Over time, as wind forecasts improve and become more tightly integrated into the control room, system operators will become more comfortable relying on wind power to serve load requirements. Given the nature of the wind resource, and the critical importance of maintaining reliability and security, wind might never be used as firm capacity. But already forecasting is raising the value of wind generation, both in system operations and wholesale energy markets.
Energy traders, for example, use wind forecasting data in highly sophisticated and integrated ways to improve their ability to predict market prices.
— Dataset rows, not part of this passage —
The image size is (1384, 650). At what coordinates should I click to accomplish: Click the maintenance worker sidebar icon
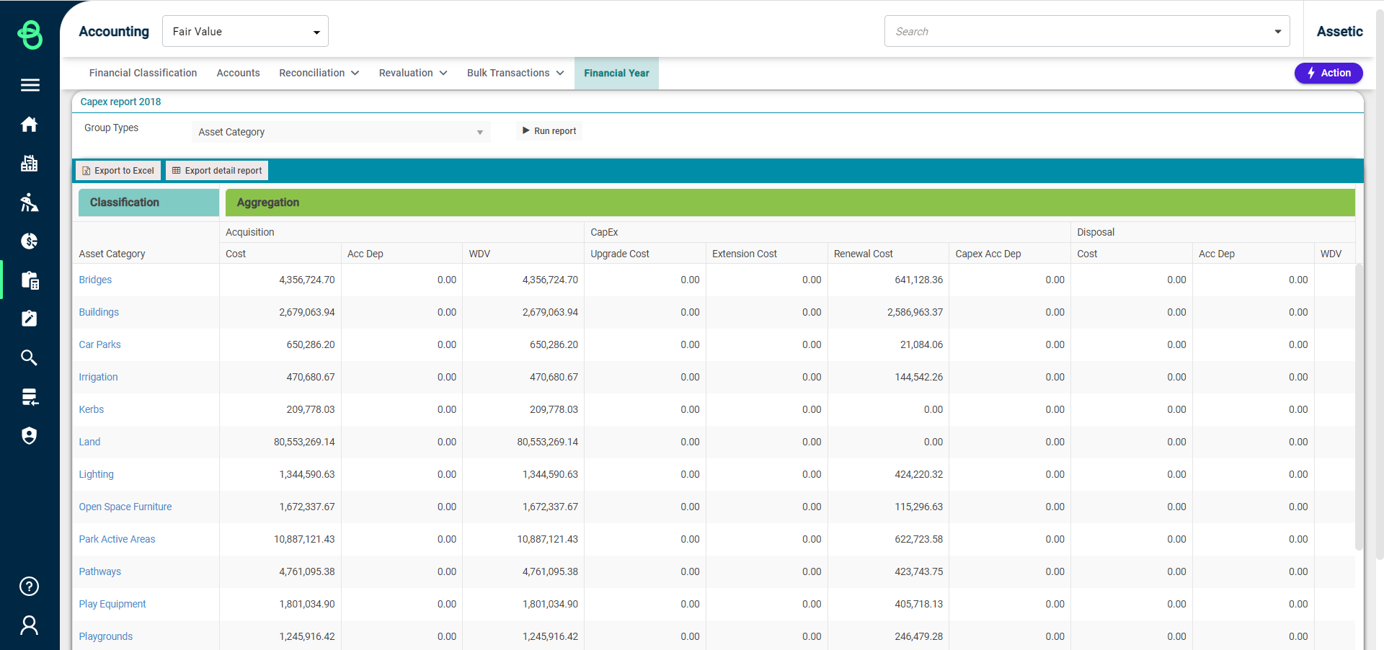30,202
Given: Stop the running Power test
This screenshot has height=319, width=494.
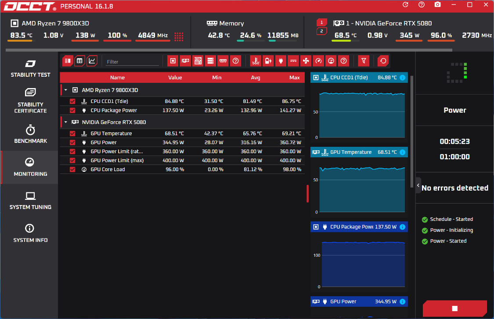Looking at the screenshot, I should click(454, 308).
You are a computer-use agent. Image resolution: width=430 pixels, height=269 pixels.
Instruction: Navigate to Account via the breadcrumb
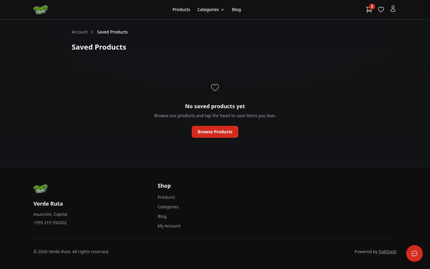[79, 32]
And utilities and wind facility owners use forecasting data—both site-specific and centralized models—to inform their operational and marketing decisions. “They’re making choices about whether to rely on wind megawatts on an hour-ahead or day-ahead basis, or to buy backup power,” says Michael Grundmeyer, a vice president with 3Tier. “They’re making long-term decisions about how much peaking capacity to buy or trade, and for making purchase decisions on natural gas and tolling options. They’re looking at how much wind will displace the fuel on the margin, because if the wind falls off, it has an effect on the price of fuel.”
In some organized markets, traders are using wind forecast data to help them decide whether to buy or sell financial transmission rights (FTR). “Forecasts help traders figure out where wind megawatts will land and at what time,” Grundmeyer says. “That helps them manage the transmission they can access.”
And ISOs, too, are looking to financial trading data about wind energy to help them better plan their system-balancing needs. “Intra-day capacity commitments in the market feed into our current and next-day operating assessments,” says McMullen of the Midwest ISO. “If the amount of wind that’s been financially cleared is significantly off from our forecast, we’ll use that information to make commitment decisions. We monitor that as the day goes on.”
Closer integration between various types of forecast data might someday lead toward a closed-loop approach to EMS that would require less hands-on decision making by control room operators. Such automation could provide quicker responses to fast-changing conditions on the system.
“The way power systems are operated today, they have quite a lot of human oversight,” says Lauby of NERC. “But the smart grid implies dispatching distributed resources in an automated way. Over time, with artificial intelligence and learning systems, it’s possible that dispatch signals on the bulk-power system will get somewhat more automated—under the oversight of skilled operators.”
Sullivan of KEMA agrees: “Europe already is heading in that direction,” he says. “In existing decision support systems, you could attach specific resources and demand to an algorithm. We have enough sophistication right now to close that loop.”
With increasing accuracy in wind forecasting, and increasingly intelligent grid and control-room systems, the concept seems genuinely possible. And as wind farms and other variable resources play a larger role, smart balancing of wind and load will become practical for both economic and reliability purposes.
“We’ve got a lot of wind on the system, and the lights stay on,” says Storck of 3Tier. “It hasn’t happened by accident.”
1. Eastern Wind Integration Study, prepared by EnerNex Corp. for the National Renewable Energy Laboratory, January 2010.
2. NERC’s Integration of Variable Generation Task Force (IVGTF) completed its draft report (NERC IVGTF Task 2.1 Report) on forecasting variable generation for operations and presented it during a NERC meeting in March 2010. At this writing, the NERC operating committee hadn’t yet approved the task force’s recommendations. Fortnightly reviewed the embargoed draft report for this article.
3. 130 FERC ¶ 61.053, Docket RM10-11-000, “Integration of Variable Energy Resources,” Issued Jan. 21, 2010.
4. See Central Wind Power Forecasting Programs in North America by Regional Transmission Organizations and Electric Utilities, Exeter Associates under contract to U.S. DOE/National Renewable Energy Laboratory, December 2010.